Probably because her gun was aimed at his heart.
“Cadence!” Kyle rushed to her side. “What the hell is happening?” He already had his gun out, and aimed at the deputy whose whole body was now trembling.
“It’s not him,” she whispered. “There was another man, dressed as a deputy. He had on hiking boots.” Her gaze darted to Kyle as she lowered her weapon. “He was right here.”
A muscle jerked in Kyle’s clenched jaw.
She glanced away from him. Let her gaze sweep the line of trees stretching as far as she could see.
The killer was playing with them.
She was tired of his game.
CHAPTER TEN
The FBI unit director was pissed.
Special Agent Ben Griffin marched back and forth in Sheriff Coolidge’s small office. Since the man was still in the hospital—recovering, thankfully—they’d taken over his space while they were in Maverick.
“What the hell is happening here?” Ben demanded. “A witness is dead. On our watch. Do you know how this is gonna look to the press? In the press?”
Kyle didn’t really give a damn how it looked to them.
But the killer cares.
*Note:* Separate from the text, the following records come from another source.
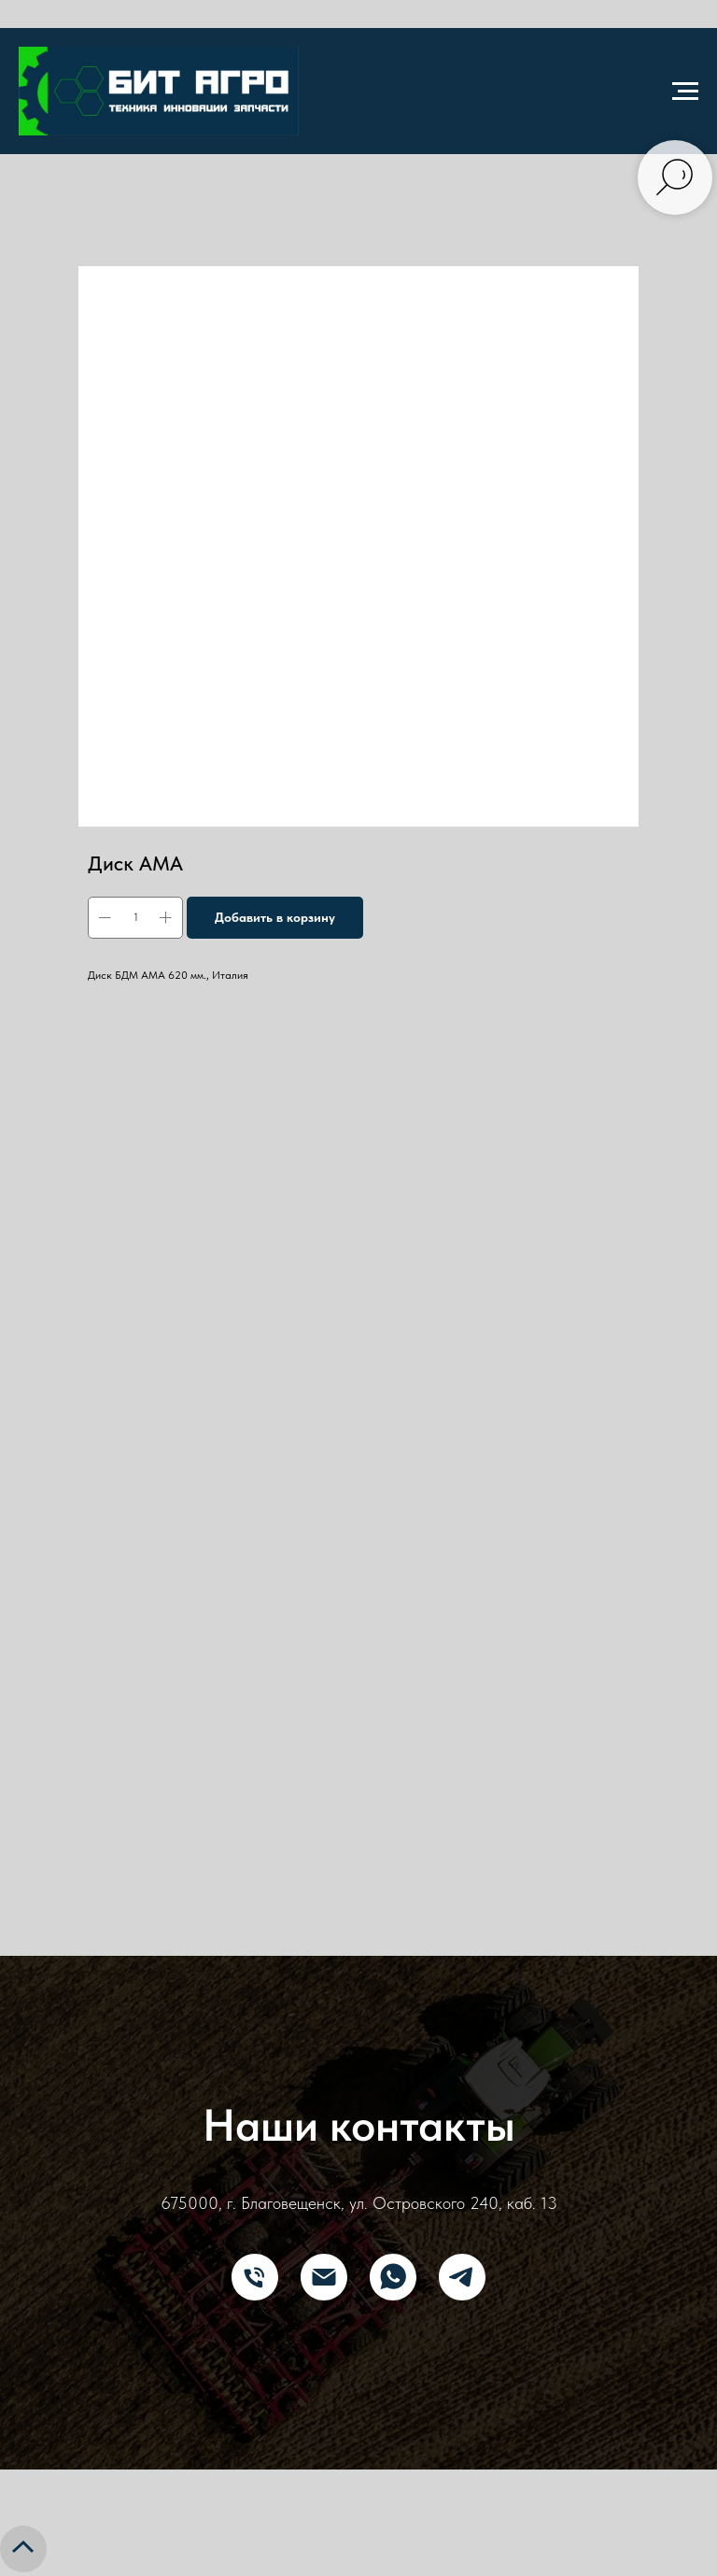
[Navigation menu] (685, 91)
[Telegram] (462, 2277)
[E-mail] (324, 2277)
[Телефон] (255, 2277)
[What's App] (393, 2277)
Kyle knew he did. The SOB had brought up the papers. You want the attention, don’t you? He’d hunted fifteen years in secrecy, but now he was trying to catch as much attention as he could. Shooting a sheriff. Dumping a body at the diner. You want all eyes on you.
And they were.
“This perp is jerking us around,” Ben snapped. “He’s slipping right through our fingers.”
He’d been in those woods. Killing close to Cadence.
Ben’s steely blue gaze pinned him. “You know you should be off the case.”
Kyle lurched to his feet. “The hell I should!”
Ben waved that away. “It’s too personal. The connection to your sister, the way this fellow is calling you. You can’t be objective.”
He wasn’t going to be shoved to the side on this one. “It’s because of my connection that you need me. He’s not going to contact any other agents. He won’t. He’s pulling me in because he likes screwing with me.”
“It’s a dangerous game,” Ben said. His stare focused on Cadence. She sat in the chair just a few feet away. “One that could wind up hurting someone.”
Ben had already been briefed on the phone calls. He knew everything the perp had said. Everything he’d threatened.
“I’m not afraid of him,” Cadence said, lifting her chin.
“I am,” Dani muttered from her position behind the desk. She was tapping frantically on her laptop.